As with the well-intentioned amendment from the noble Lord, Lord Verdirame, we do not consider that the amendment proposed by the noble Baroness, Lady Deech, is appropriate for the Bill. I remind noble Lords that the purpose of the Bill is to do two things. First, it authorises expenditure on the construction, operation, maintenance or improvement of the Holocaust memorial and learning centre. Secondly, it seeks to remove a statutory obstacle to its being built next door, in Victoria Tower Gardens, should it receive planning consent.

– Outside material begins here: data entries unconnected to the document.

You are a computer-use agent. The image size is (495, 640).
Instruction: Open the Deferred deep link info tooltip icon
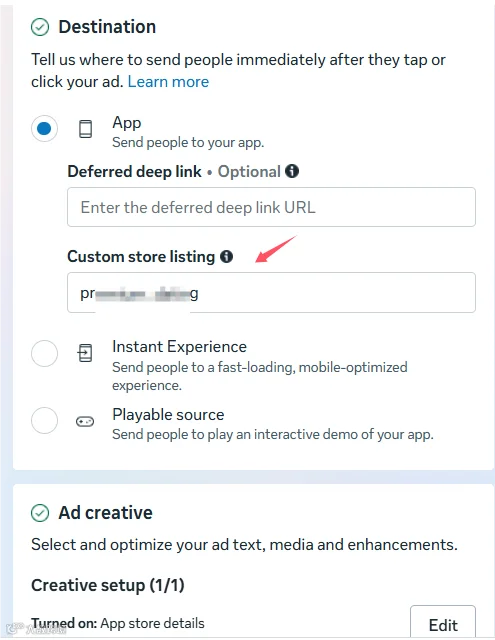point(292,171)
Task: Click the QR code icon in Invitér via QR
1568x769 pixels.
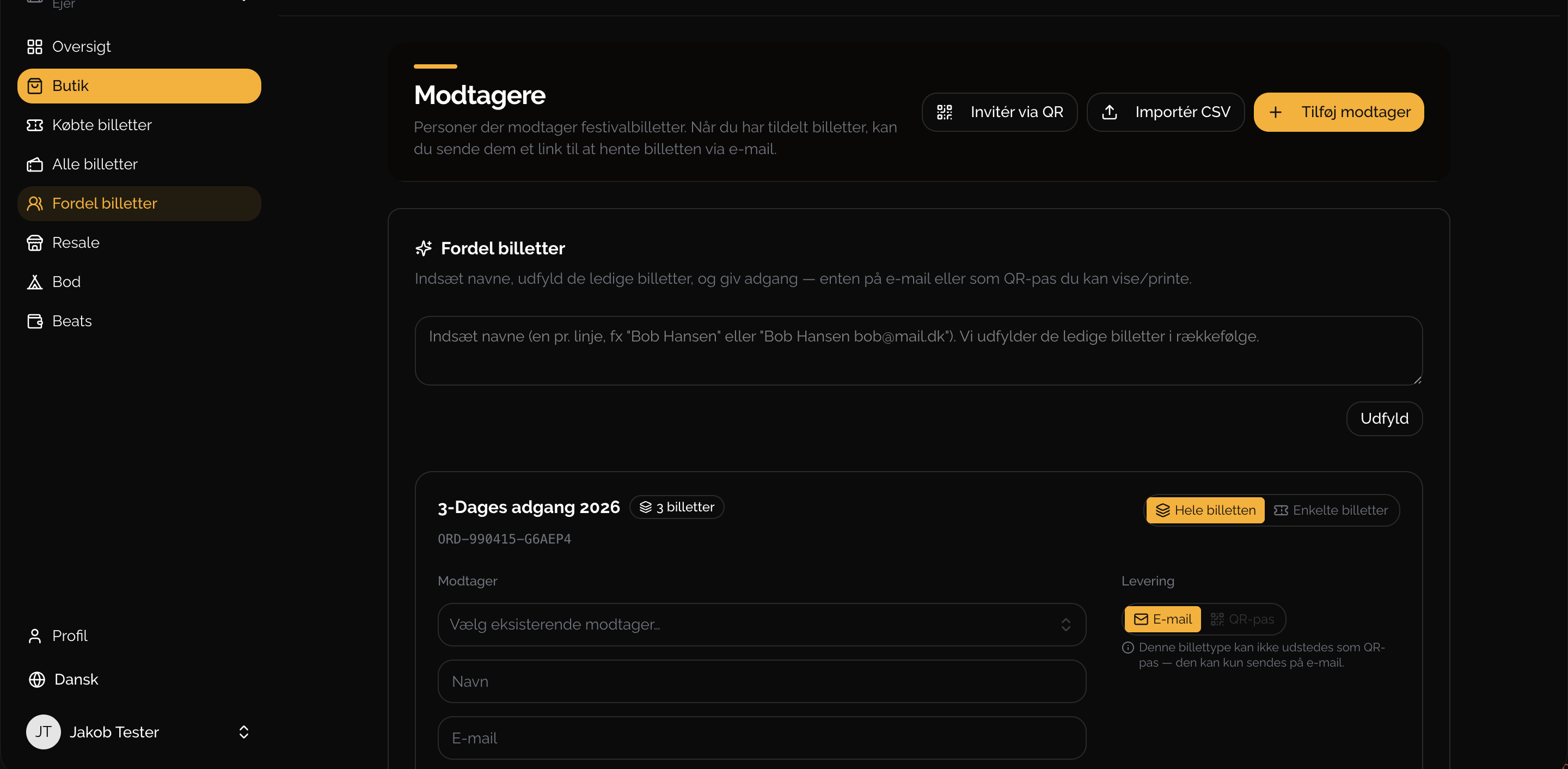Action: [x=944, y=112]
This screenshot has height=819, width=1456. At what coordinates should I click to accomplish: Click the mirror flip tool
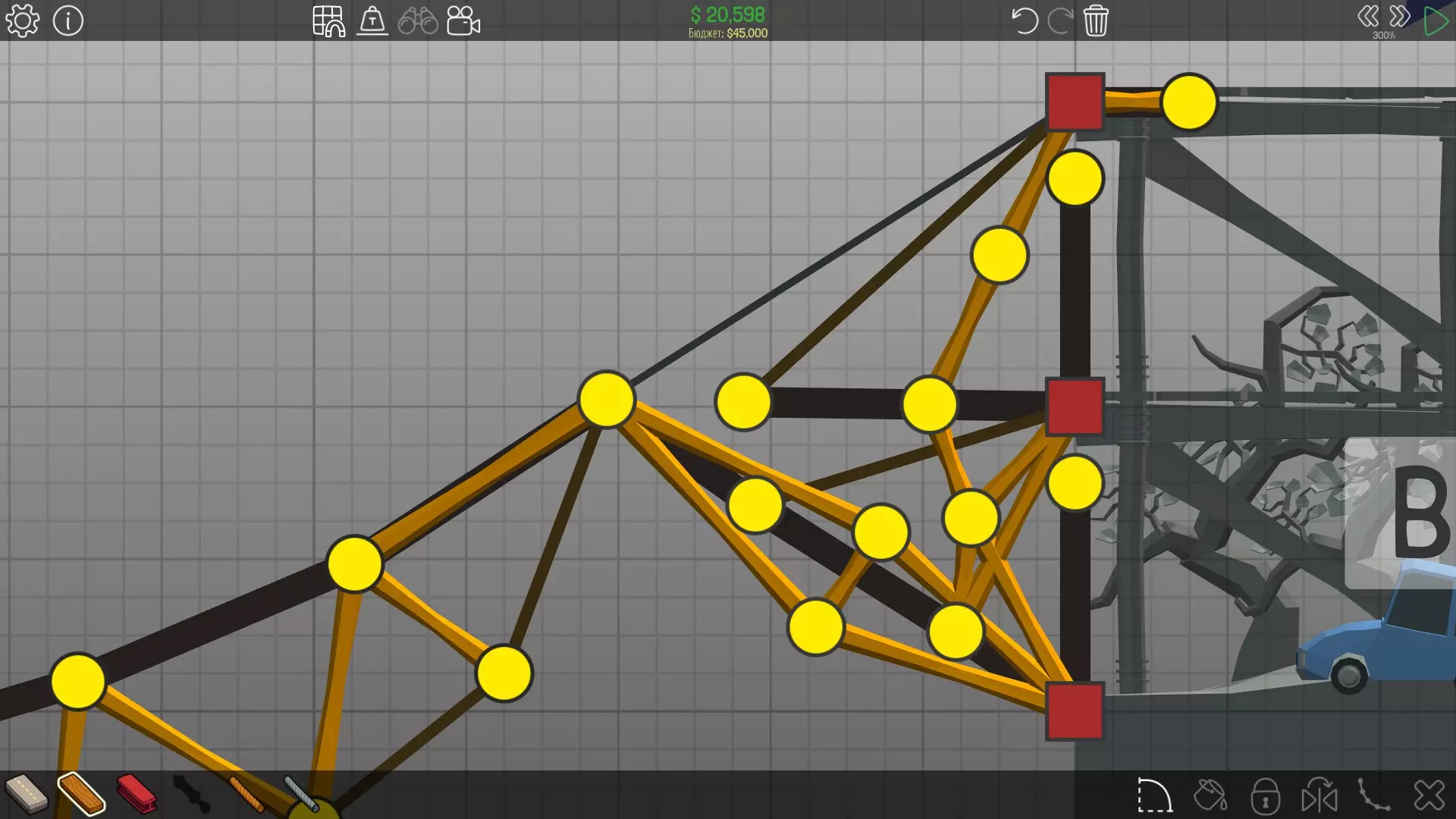coord(1320,795)
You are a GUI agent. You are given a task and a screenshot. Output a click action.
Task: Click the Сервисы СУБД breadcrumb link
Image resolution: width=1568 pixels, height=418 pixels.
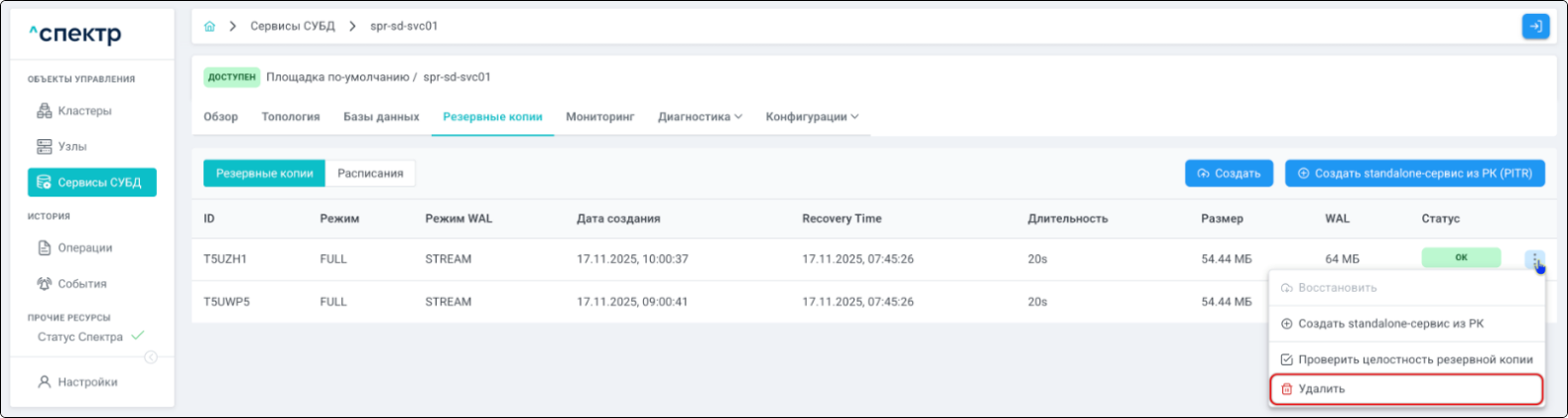[292, 27]
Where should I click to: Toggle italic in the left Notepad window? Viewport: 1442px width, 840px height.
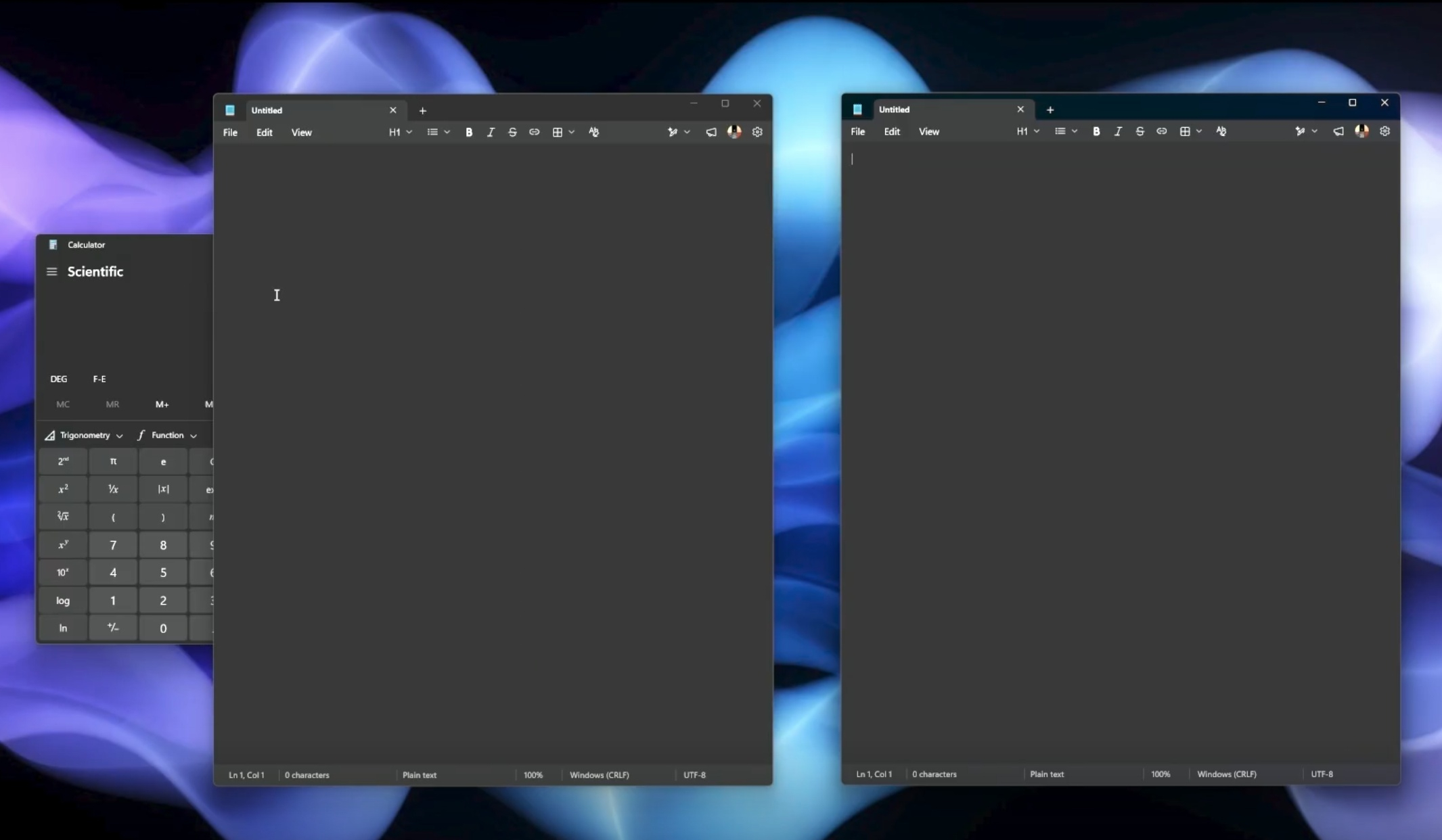[491, 133]
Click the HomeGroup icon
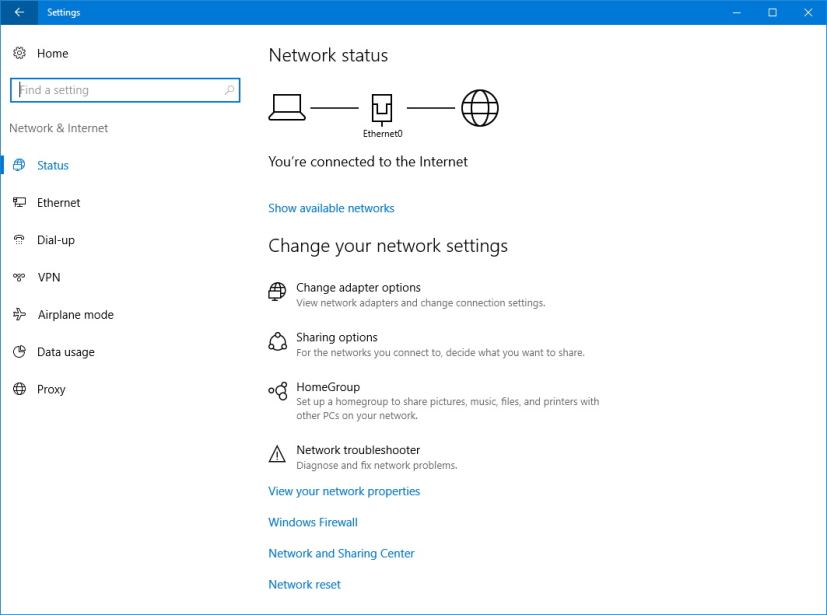The width and height of the screenshot is (827, 615). (x=278, y=391)
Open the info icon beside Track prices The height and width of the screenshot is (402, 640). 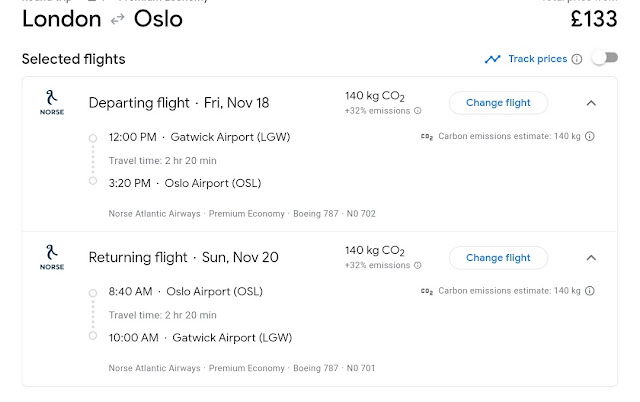[576, 59]
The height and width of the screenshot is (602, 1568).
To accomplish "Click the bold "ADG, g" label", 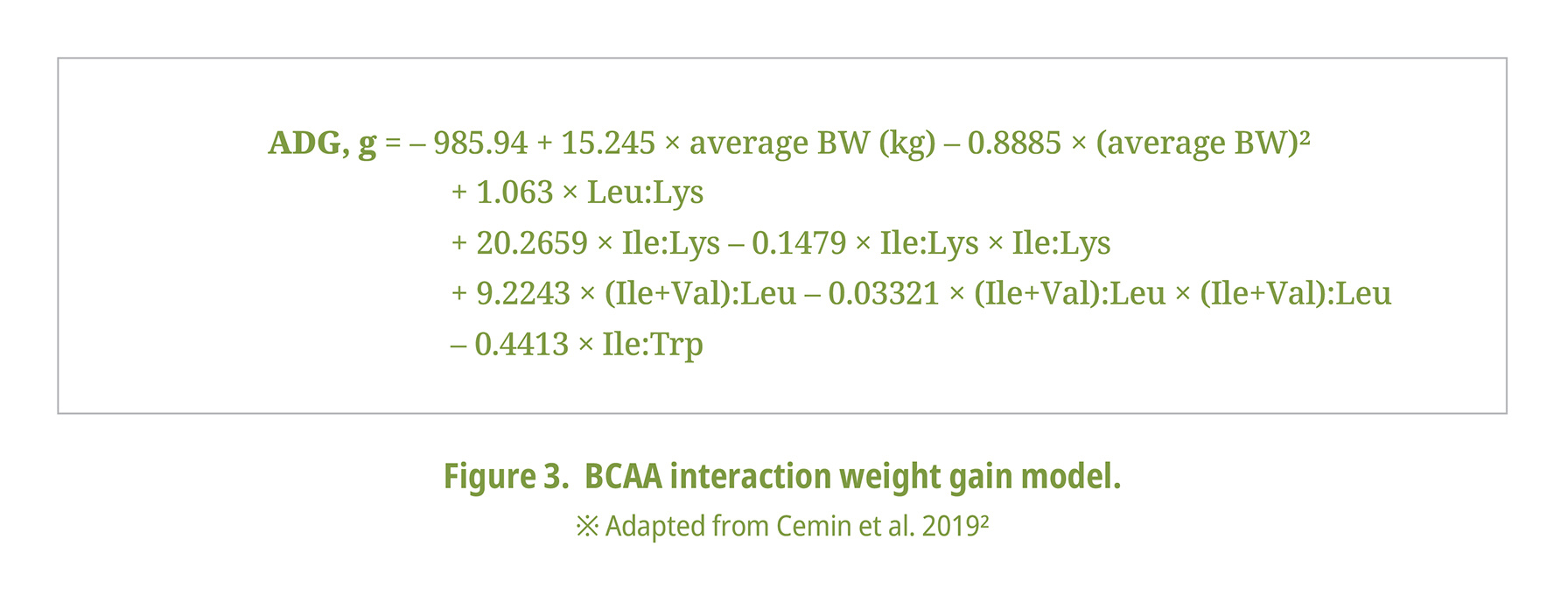I will tap(322, 143).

Given the narrow function of the Bill, adding a statutory provision along the lines envisaged in the amendment would create a good deal of uncertainty as to its enforceability. In the absence of wider provisions around governance, it would be unclear who would be held accountable for any breach of the requirement and what the consequences would be. Operation of the learning centre in these circumstances would carry risks. It would be difficult for the governing body to be sure what types of activity could fall outside the permitted range, and it would be open to the opponents of the learning centre to challenge any activities and create obstacles through litigation.
Through the discussions with those supporting the amendments, we agreed that a more effective approach would be to focus on the governance arrangements for the body which will, in due course, have responsibility for the operation of the learning centre. The noble Lords have, I hope, agreed to support the removal of the amendment from the Bill in return for certain assurances. My honourable friend the Minister for Devolution, Faith and Communities gave those assurances in another place yesterday, and I am delighted to repeat them tonight.